The kid’s feet were coated in black goop, something of a cross between tar and barbecue sauce. That was definitely not a good sign. Blood should be on the inside, blood should be on the inside, blood should be on the inside, Peter’s mind repeated. Blood should be on the inside.
He didn’t say it though.
“No no no no no, you’re okay, you’re alright, you’re just a little banged up, okay? We’re gonna get you some help and then you’ll be good as new. Hang in there, you’re doing so well,” He didn’t sound like May and he knew it.
“Kid, an update would be nice,” Tony’s voice cut through his panic, bringing him back up to the surface before he could sink back down into his own mind.
“I, I need help, please” Peter hadn’t meant for it to come out sounding like that, like a scared little kid. This was part of the job, people got hurt. It’s just that the people he was accustomed to seeing hurt though, were always on the other team, or at the very least capable of healing pretty quickly on their own.
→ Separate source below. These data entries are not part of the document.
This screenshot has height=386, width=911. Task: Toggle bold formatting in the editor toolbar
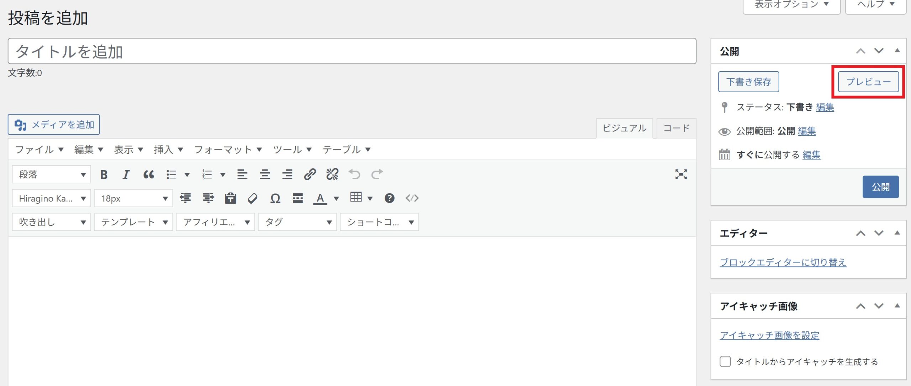click(x=104, y=174)
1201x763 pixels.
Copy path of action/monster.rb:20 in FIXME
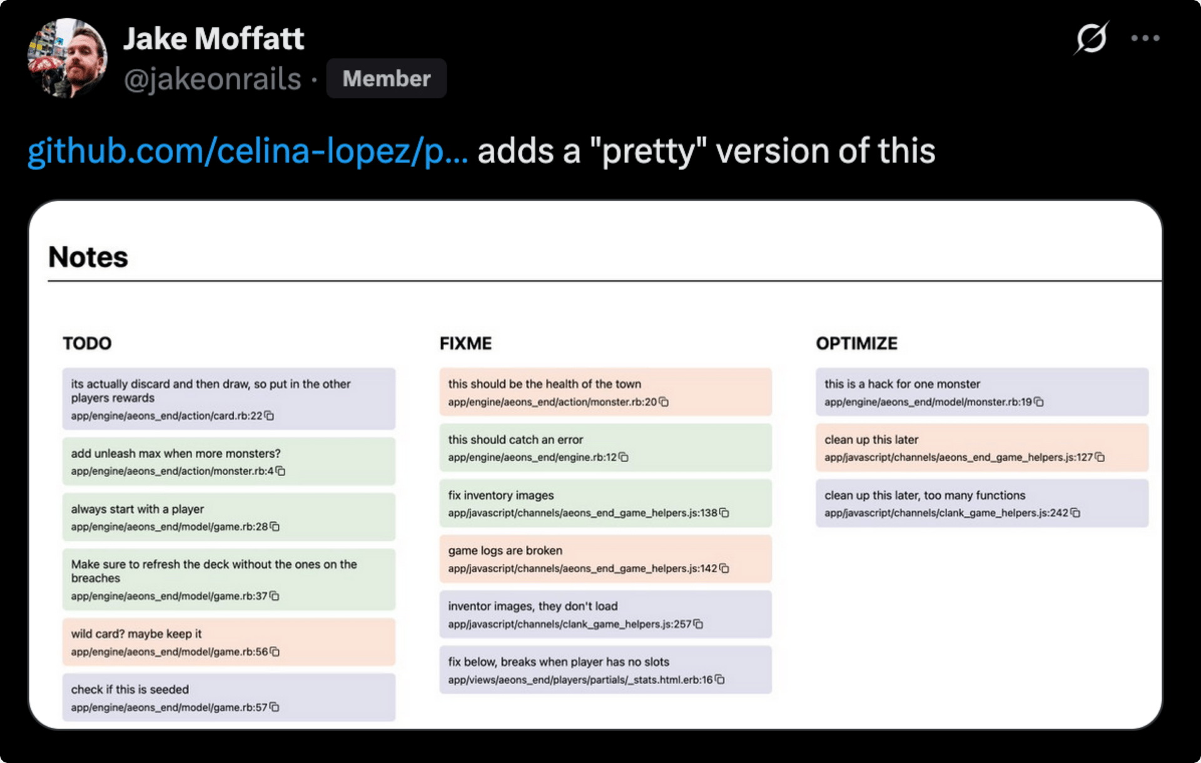pyautogui.click(x=664, y=402)
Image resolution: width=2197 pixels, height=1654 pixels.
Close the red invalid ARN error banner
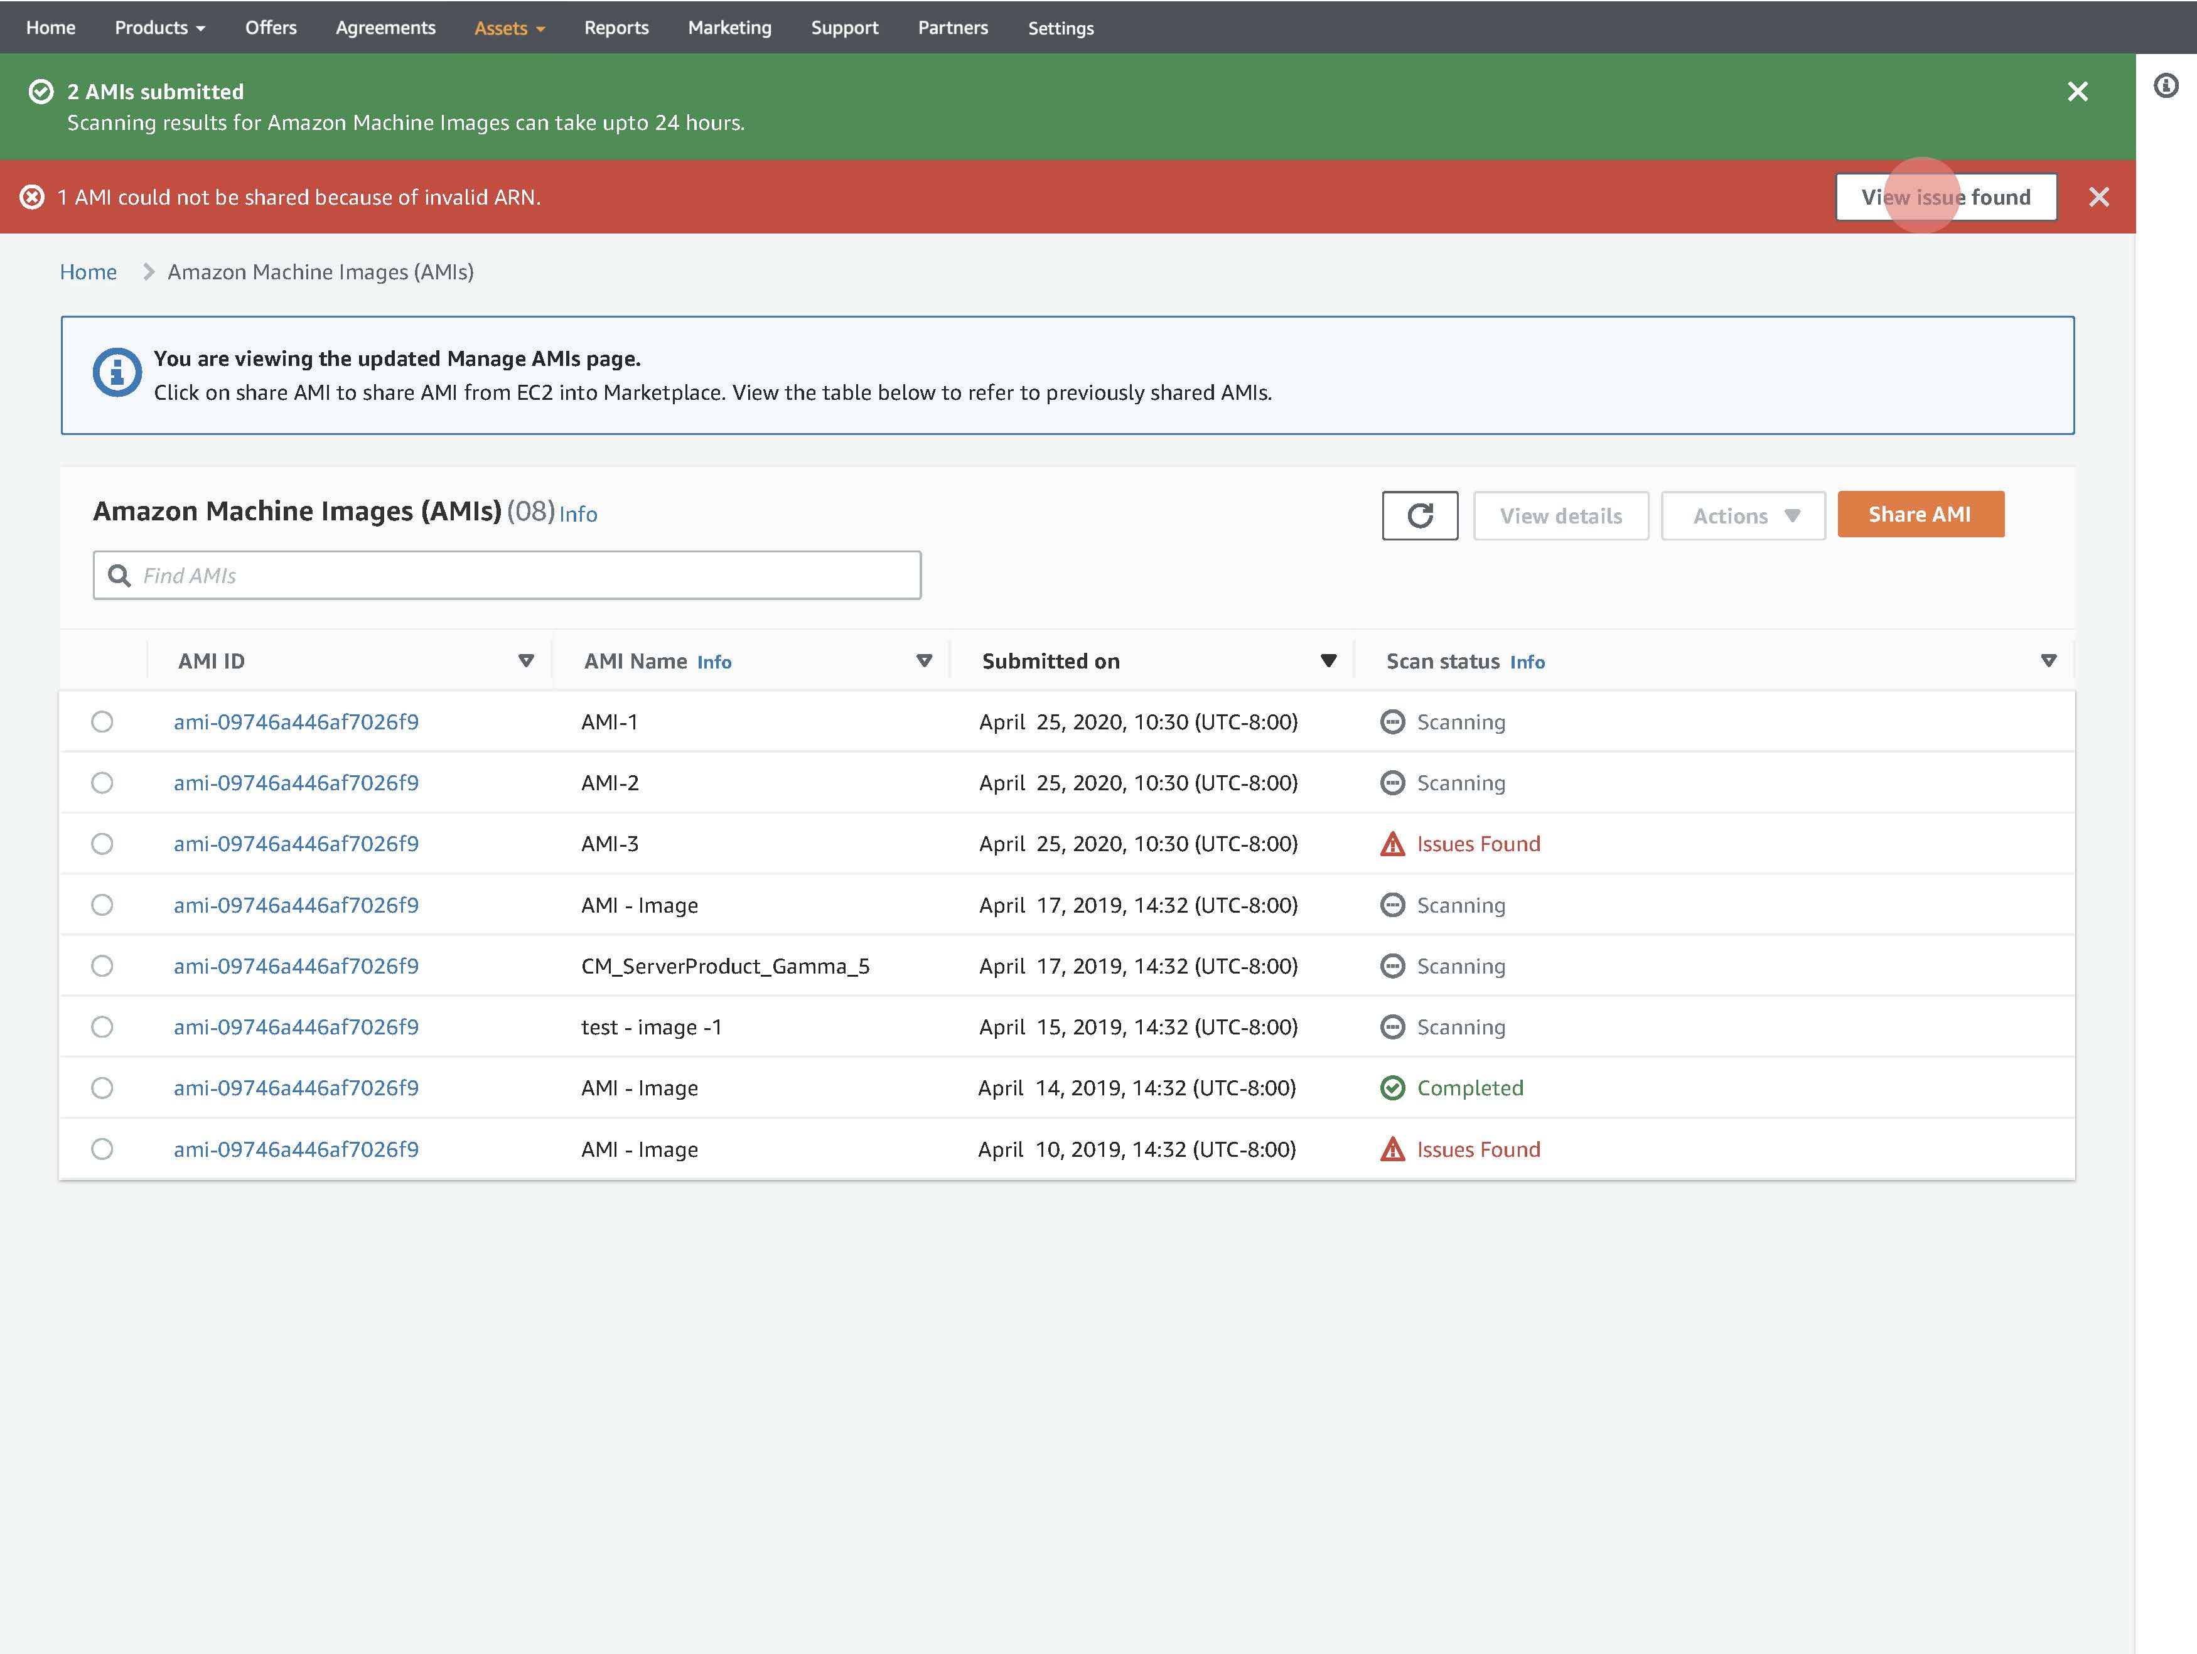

“That doesn’t clear things up for me, bud” Tony responded, his voice softer, gentler, this time. “I’ve got your coordinates and I’m on my way, can you tell me what’s wrong?”
“I have a civilian, he needs, he needs help, Tony please,” It came out a whimper, which he hated. Get it together, Parker, get it together, get it together, get it together.
“Alright, kiddo, I’ll be there soon, he’ll be okay.”
Peter tried to turn his attention back to Martin, who was still leaning over, hands on his thighs, blood dribbling down his chin. Peter swiped at it with his thumb, that’s what May would do, wiping it on his pants.
“You’re alright, you’re okay,” Peter repeated, running his grubby fingers through Martin’s hair, “Tony’s gonna be here soon and we don’t have to walk anymore. He’ll take you far away, somewhere safe, okay? He’ll get you some good help, we’re gonna be just fine,”
Martin heaved again, bringing more blood up along with strings of dark maroon saliva. Peter did close his eyes, then, praying for even one more ounce of strength, praying for Tony to hurry up and get there to help them. And, in that split second, the building behind them let out a shutter before completely exploding, bringing bricks and chunks of furniture raining down around them, trapping them under a pile of rubble.